Mientras me levanto para pedir mi helado, observo a Susan, sentada allí, con su risa nerviosa y su actitud preocupada. El momento ha llegado.

Me siento con mi helado frente a Susan, en la mejor heladería de la ciudad, el lugar al que siempre venimos cuando queremos escapar del ruido del mundo. Ella sonreía, ajena a lo que se está gestando en mi mente. Para ella, hoy era un día de celebración, de risas y helados compartidos, una de esas pequeñas tradiciones que guardamos para los momentos felices. Pero para mí, el día tenía un peso completamente diferente.

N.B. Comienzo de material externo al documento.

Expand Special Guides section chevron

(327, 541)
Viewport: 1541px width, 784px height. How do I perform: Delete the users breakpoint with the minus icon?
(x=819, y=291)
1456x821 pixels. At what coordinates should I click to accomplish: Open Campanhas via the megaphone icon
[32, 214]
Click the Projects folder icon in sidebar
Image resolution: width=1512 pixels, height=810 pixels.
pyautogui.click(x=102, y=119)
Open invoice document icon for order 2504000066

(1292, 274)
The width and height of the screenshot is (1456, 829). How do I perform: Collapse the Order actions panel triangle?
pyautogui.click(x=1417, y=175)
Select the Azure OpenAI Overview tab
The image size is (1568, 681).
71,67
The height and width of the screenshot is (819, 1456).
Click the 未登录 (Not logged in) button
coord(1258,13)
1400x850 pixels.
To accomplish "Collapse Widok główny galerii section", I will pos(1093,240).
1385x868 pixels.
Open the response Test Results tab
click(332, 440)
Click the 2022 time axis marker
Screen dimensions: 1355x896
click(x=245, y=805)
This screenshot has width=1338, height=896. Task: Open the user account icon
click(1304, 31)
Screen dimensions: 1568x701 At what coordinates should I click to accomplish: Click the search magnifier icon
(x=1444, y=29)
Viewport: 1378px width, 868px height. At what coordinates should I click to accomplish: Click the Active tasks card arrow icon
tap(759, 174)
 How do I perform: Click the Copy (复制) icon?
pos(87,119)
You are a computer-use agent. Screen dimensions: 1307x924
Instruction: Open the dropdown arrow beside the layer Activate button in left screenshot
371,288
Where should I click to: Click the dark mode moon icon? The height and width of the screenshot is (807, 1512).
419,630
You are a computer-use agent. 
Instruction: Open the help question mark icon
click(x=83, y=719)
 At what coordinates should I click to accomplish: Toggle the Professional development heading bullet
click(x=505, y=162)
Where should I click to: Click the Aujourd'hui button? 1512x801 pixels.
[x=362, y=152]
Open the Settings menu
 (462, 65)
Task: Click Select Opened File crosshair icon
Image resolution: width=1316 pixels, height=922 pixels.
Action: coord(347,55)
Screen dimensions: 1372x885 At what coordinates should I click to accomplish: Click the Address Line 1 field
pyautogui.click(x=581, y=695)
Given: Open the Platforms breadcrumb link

La única forma en que podía ser honesto con ella, la única forma de que ella lo entendiera, era enfrentando la verdad, por más difícil que fuera. Y el día de su cumpleaños, aunque doloroso, parece el momento menos egoísta para hacerlo.

—Susan...—me sorprendo al ser capaz de articular palabra.

—¿Si? ¿Pasa algo? —me parece ver temblar su sonrisa escondida detrás de la copa de helado.

—Te debo una verdad, Susan. Algo que he estado impidiendo decirte porque... no quiero hacerte daño, pero siento que mereces saberlo.
La verdad es que... —mi voz se quiebra—creo que ya no soy la persona que necesitas.